Submitted to: Canadian Journal of Animal Science
Publication Type: Peer Reviewed Journal
Publication Acceptance Date: 3/22/2005
Publication Date: 7/1/2005
Citation: Piva, A., Biagi, G., Luchansky, J.B., Gatta, P.P. 2005. Effect of Lactitol, Lactic Acid Bacteria, or Their Combinations (Synbiotic) on Intestinal Proteolysis in Vitro, and on Feed Efficiency in Weaned Pigs. Canadian Journal of Animal Science. 85:(3)345-353. Interpretive Summary: Over the past few decades, the use of antibiotics as growth promoters in animal feeds has accelerated the development of antibiotic-resistant bacteria in animals that may subsequently pose a risk to humans. This potential risk and the corresponding demand by consumers for a food chain free from drugs has resulted in an appreciable reduction in the use of antibiotics in animal feed. As such, alternative feed additives must be developed to control the microbial activity within the gastrointestinal tract of monogastric animals. Examples of such alternatives include the feeding of: i) live cultures (i.e., probiotics), ii) nondigestible but fermentable substrates (i.e., prebiotics) preferentially metabolized by such cultures, or iii) a preferred combination of live microbes and non-digestible oligosaccharides (NDO) (i.e., synbiotics) that beneficially improve the health of the host by achieving a favorable microbial balance in the GI tract. Our objective was to evaluate the ability of a prebiotic sugar, lactitol, to enhance the ability of probiotic bacteria, Lactobacillus brevis strain P6 4/9 and L. salivarius strain 1B 4/11, alone or in combination, to perform effectively in a model laboratory system and in weaned piglets. The results revealed that both synbiotics accounted for a significant and consistent reduction of ammonia levels, as well as an increase in production of total volatile fatty acids, in an in vitro cecal fermentation system. A synbiotic also improved the feed efficiency of piglets during a feeding trial. This study confirmed that a synbiotic can positively influence an in vitro cecal fermentation and improve feed efficiency in weaned piglets.

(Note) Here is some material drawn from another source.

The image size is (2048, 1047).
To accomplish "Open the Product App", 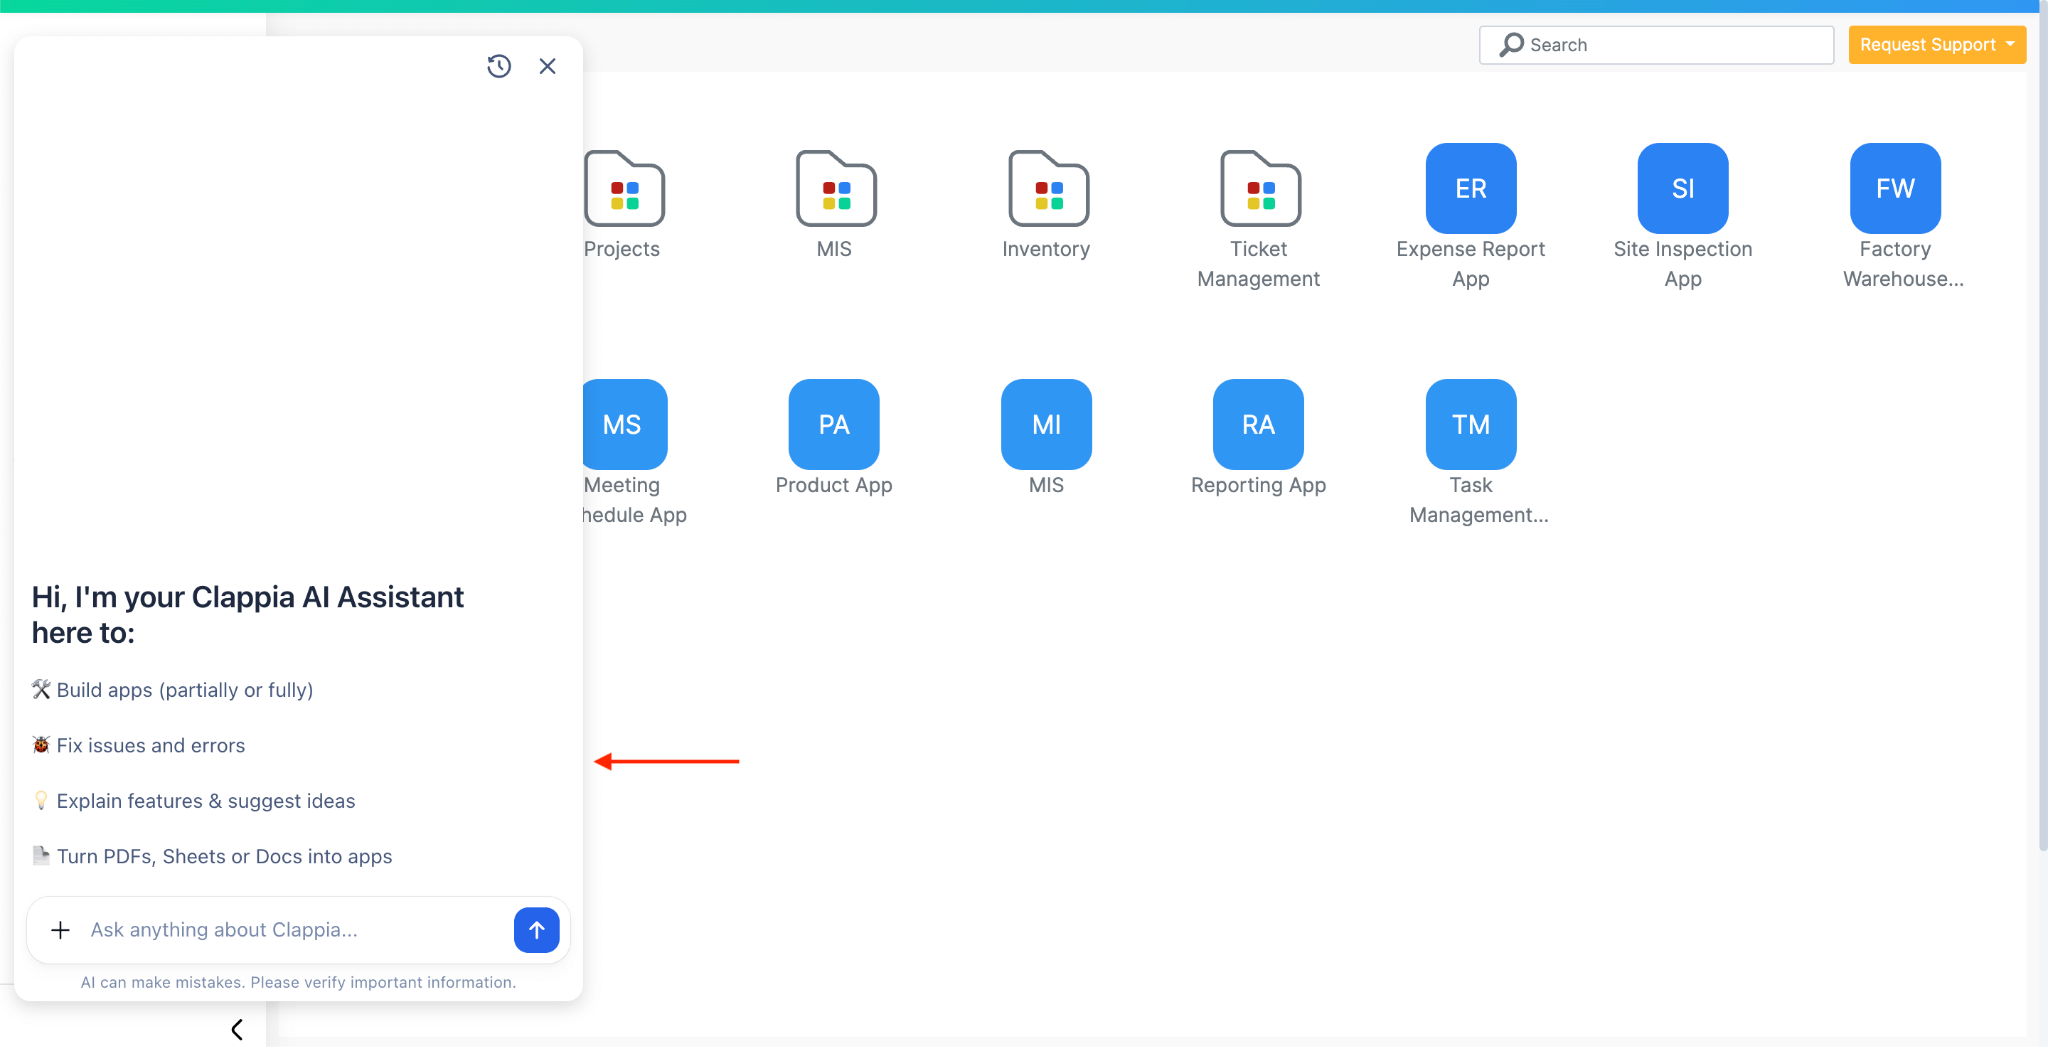I will click(833, 424).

Technical Abstract: The objective of the present study was the investigation of different additives [lactitol, two swine isolates of lactic acid bacteria (LAB at about 10-6 CFU per ml), or the combination of lactitol (LCT) with each LAB] in an in vitro cecal fermentation, to identify the most effective strategy to ameliorate the growth performance of weaning piglets. The in vitro cecal fermentation showed that LCT alone or in combination with either LAB isolate stimulated bacterial fermentation, while the bacterial strains alone did not. Both synbiotics reduced ammonia levels after 24 h of fermentation by 29% compared to the control diet, while LCT was efective in controlling proteolysis only in the first 8 h. Compared to the control diet, all treatments increased the production of total volatile fatty acids. The most effective synbiotic in vitro was selected for use in a feeding trial with weaned piglets. Feed efficiency was improved by the synbiotic, while average daily gain and feed consumption were not affected. These data substantiated the synergistic effect of feeding a synbiotic compared with feeding a nondigestible oligosaccharide alone (i.e., LCT, a prebiotic) in modulating the cecal ecosystem and showed how synbiotics may positively influence feed efficiency when fed to pigs. Synbiotics, more than prebiotics or probiotics, may be an appropriate and effective alternative to antibiotics as growth promoters in swine.